The anti-establishment, hardline conservative JA21 is a breakaway group from another far-right party – the previously successful, now scandal-hit FvD – and seems to be benefiting from an departure of voters from the three major rightwing parties. It could secure fourteen mandates.

Besides the two main rightwing parties, both remaining members in the unsuccessful outgoing coalition, the farmer and centrist parties, are projected to lose out, with the NSC not even guaranteed representation in parliament.

The top issues currently have been immigration, with multiple – occasionally aggressive – demonstrations against proposed asylum facilities for asylum seekers, the living expenses, and the perennial Dutch problem of accommodation (the country is lacking four hundred thousand residences).


Potential New Government

Considering the highly fragmented state of Dutch politics, what coalitions are actually possible is just as important as who wins the election (or in this case, probably runner-up, since no significant group will govern with Wilders, who maintains he intends to head a minority administration).

After the election, MPs first designate an informateur, who explores potential partnerships.

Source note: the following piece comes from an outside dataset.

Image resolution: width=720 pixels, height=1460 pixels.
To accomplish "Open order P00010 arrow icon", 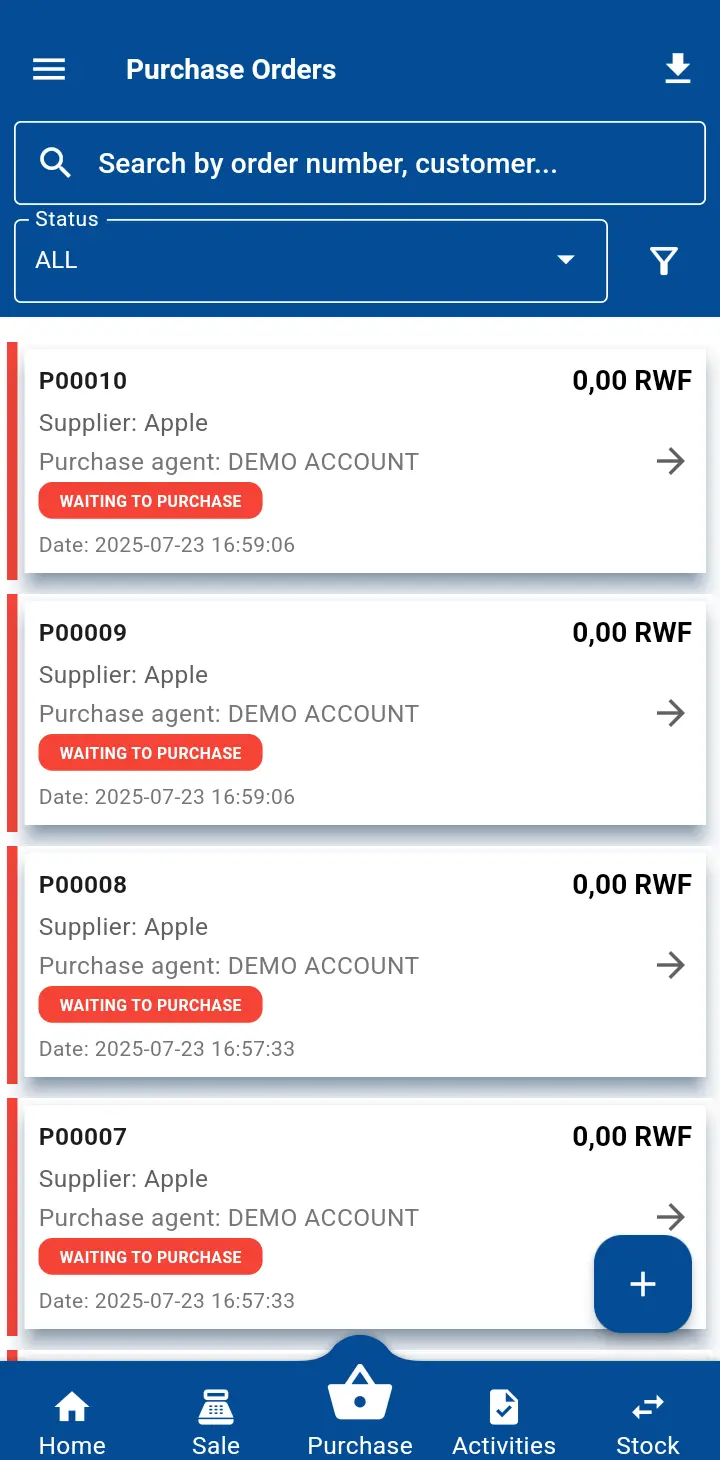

Once a viable coalition has been identified, a formateur, typically the leader of the biggest prospective member, begins negotiating the formal coalition agreement. This often requires months.

Multiple options look possible, most involving a mix of political groups from centre left and moderate right. The most likely, according to political analysts, include CDA and GL/PvdA, plus Democrats 66 and one or more minor groups possibly incorporating the conservative party.